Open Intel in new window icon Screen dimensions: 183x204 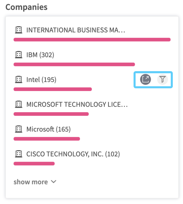pos(146,80)
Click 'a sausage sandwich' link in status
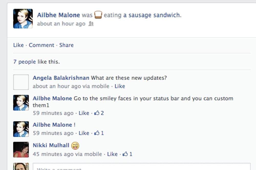This screenshot has width=256, height=170. coord(152,15)
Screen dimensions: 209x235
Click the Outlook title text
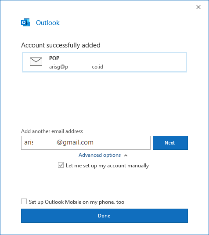click(48, 23)
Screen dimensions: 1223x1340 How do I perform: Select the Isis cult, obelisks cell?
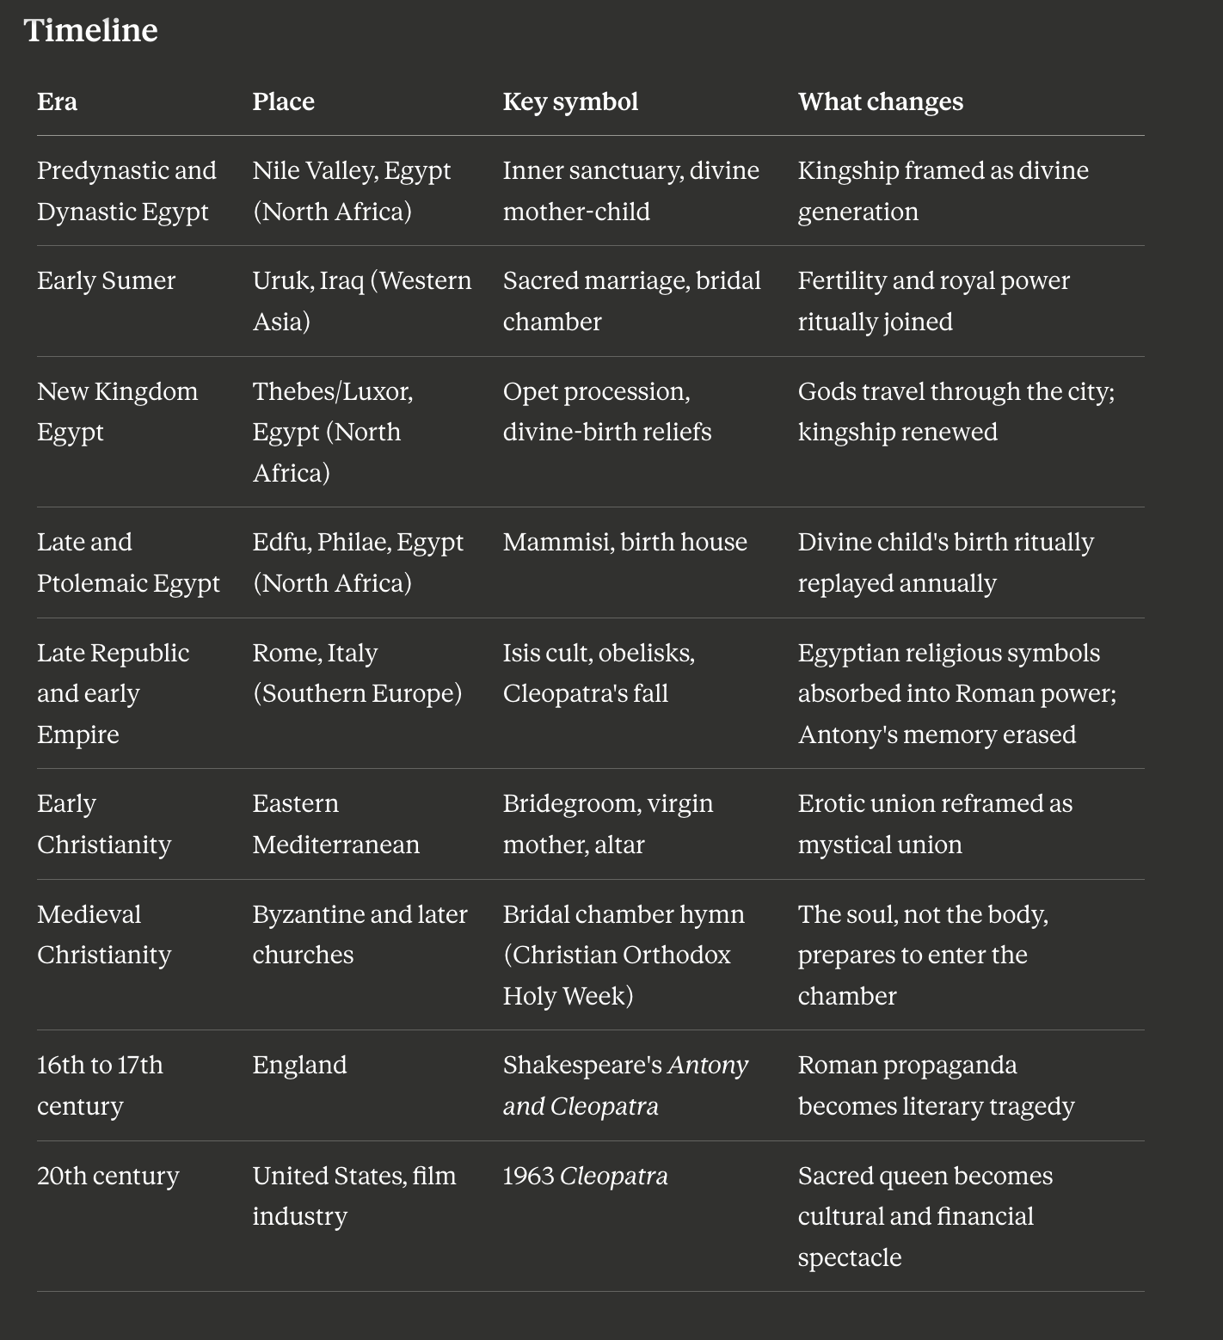tap(599, 673)
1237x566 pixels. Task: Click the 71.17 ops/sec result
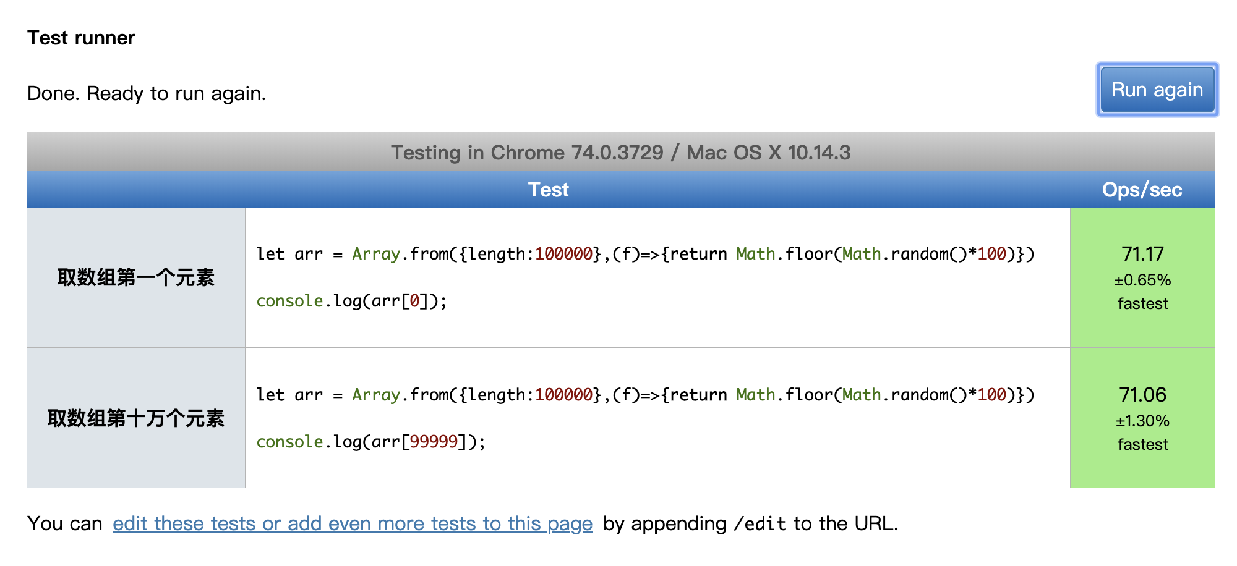(1142, 254)
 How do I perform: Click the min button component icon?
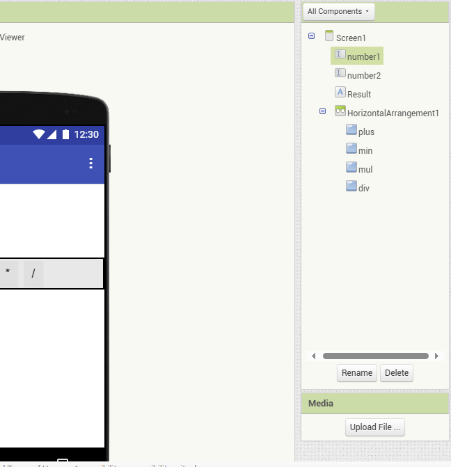351,149
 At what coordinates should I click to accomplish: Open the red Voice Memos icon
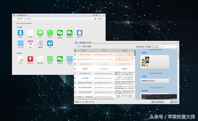coord(30,58)
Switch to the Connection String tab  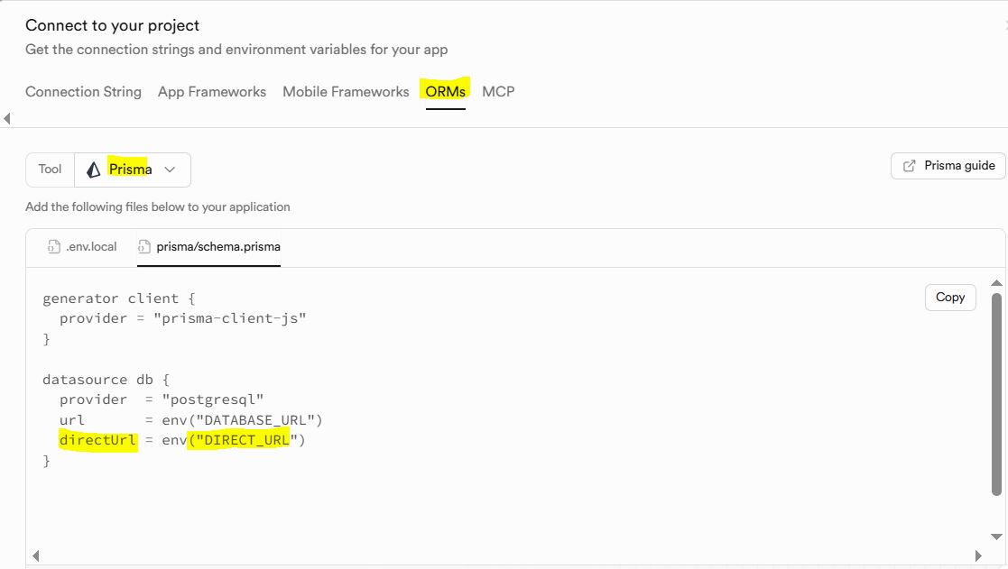(83, 92)
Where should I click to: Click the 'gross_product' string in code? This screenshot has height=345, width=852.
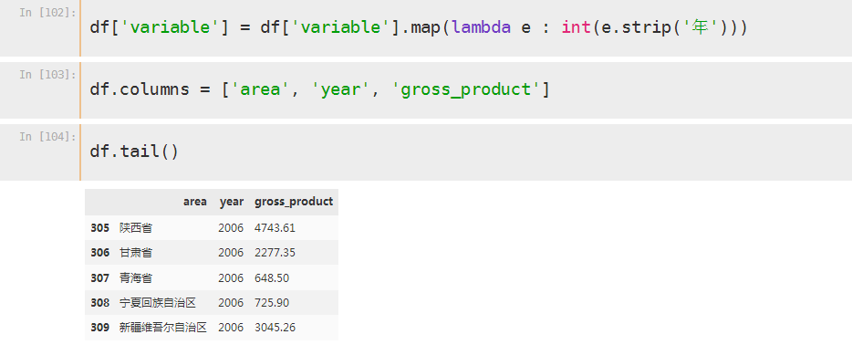point(466,90)
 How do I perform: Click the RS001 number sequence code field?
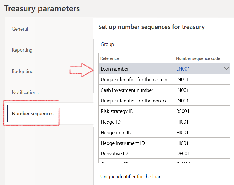(x=202, y=111)
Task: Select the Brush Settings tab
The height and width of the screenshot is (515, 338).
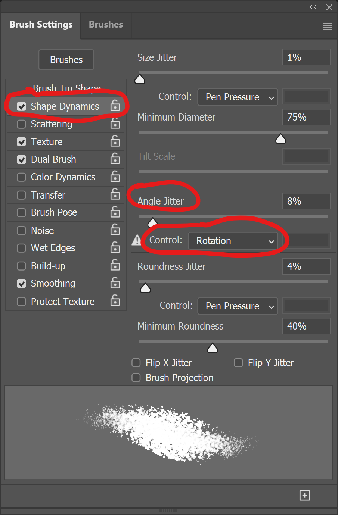Action: (x=41, y=25)
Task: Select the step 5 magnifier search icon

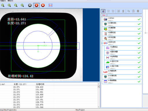Action: coord(106,38)
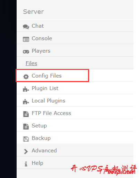Click the Players gamepad icon
The image size is (140, 178).
26,52

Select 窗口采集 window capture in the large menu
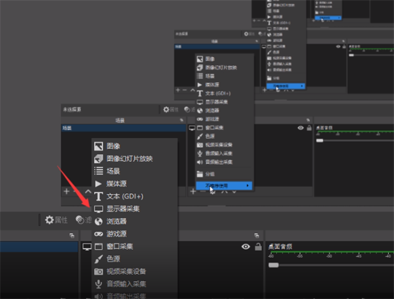[120, 246]
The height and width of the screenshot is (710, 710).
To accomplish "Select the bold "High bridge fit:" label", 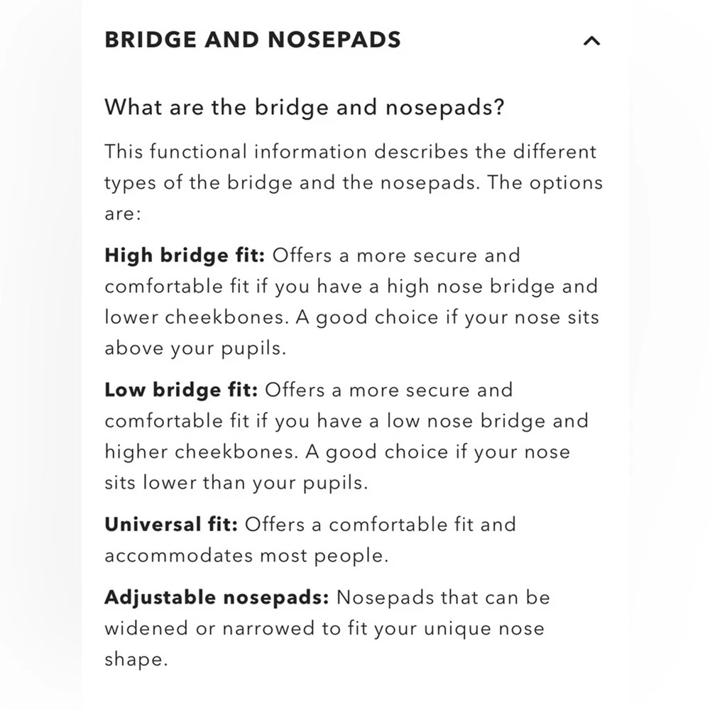I will coord(185,256).
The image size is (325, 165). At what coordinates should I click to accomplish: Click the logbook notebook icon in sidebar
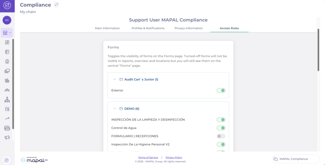point(7,52)
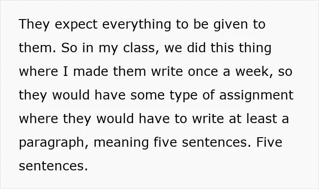Click the final word "sentences." on last line
The height and width of the screenshot is (189, 319).
click(53, 166)
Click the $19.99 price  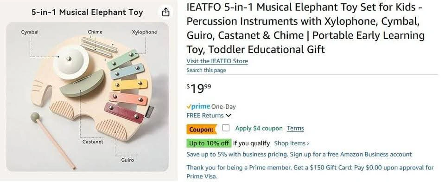[x=199, y=88]
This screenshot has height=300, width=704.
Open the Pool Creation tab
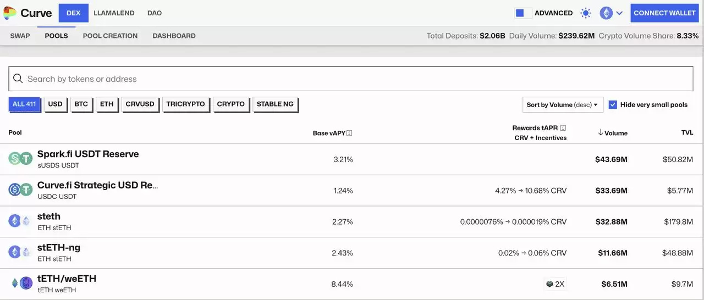click(x=110, y=36)
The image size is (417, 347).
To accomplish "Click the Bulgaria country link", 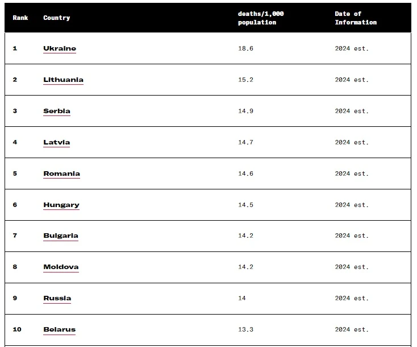I will pyautogui.click(x=61, y=236).
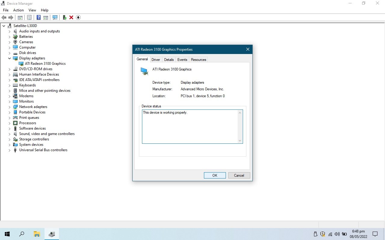Expand the Network adapters category

tap(9, 107)
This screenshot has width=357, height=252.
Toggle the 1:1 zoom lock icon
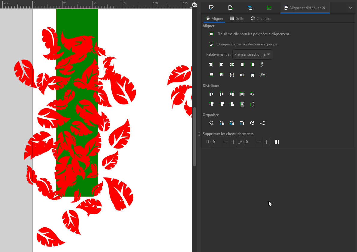click(195, 5)

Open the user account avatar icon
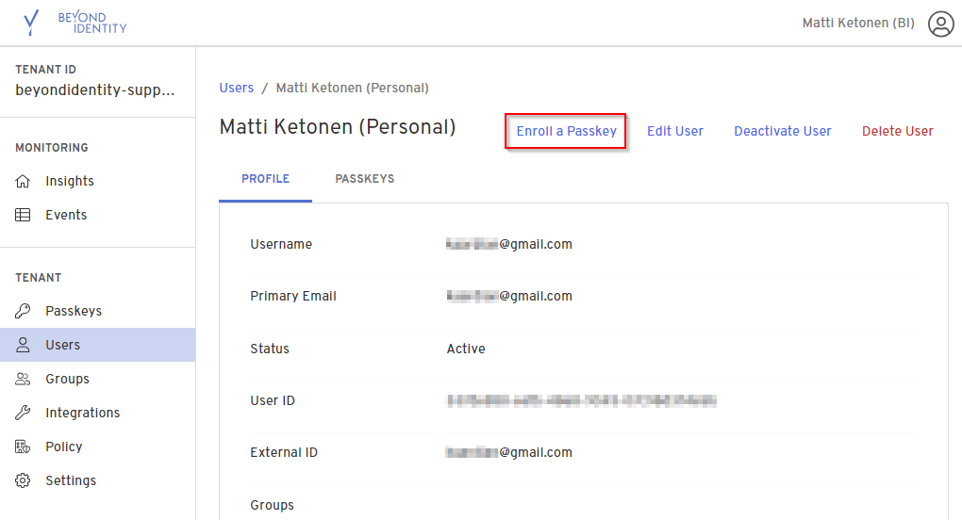(940, 24)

* _What the task requires_: Please copy out the material above word for word, from the line with "Click 'a sausage sandwich' link in status" to the line with "tap(599, 673)", and leave the pictures out of your copy.

* _Full response_:
Click 'a sausage sandwich' link in status
This screenshot has width=256, height=170. coord(152,15)
Screen dimensions: 209x235
Click the Outlook title text
click(48, 23)
Screen dimensions: 1223x1340 How do I perform: Select the Isis cult, obelisks cell?
tap(599, 673)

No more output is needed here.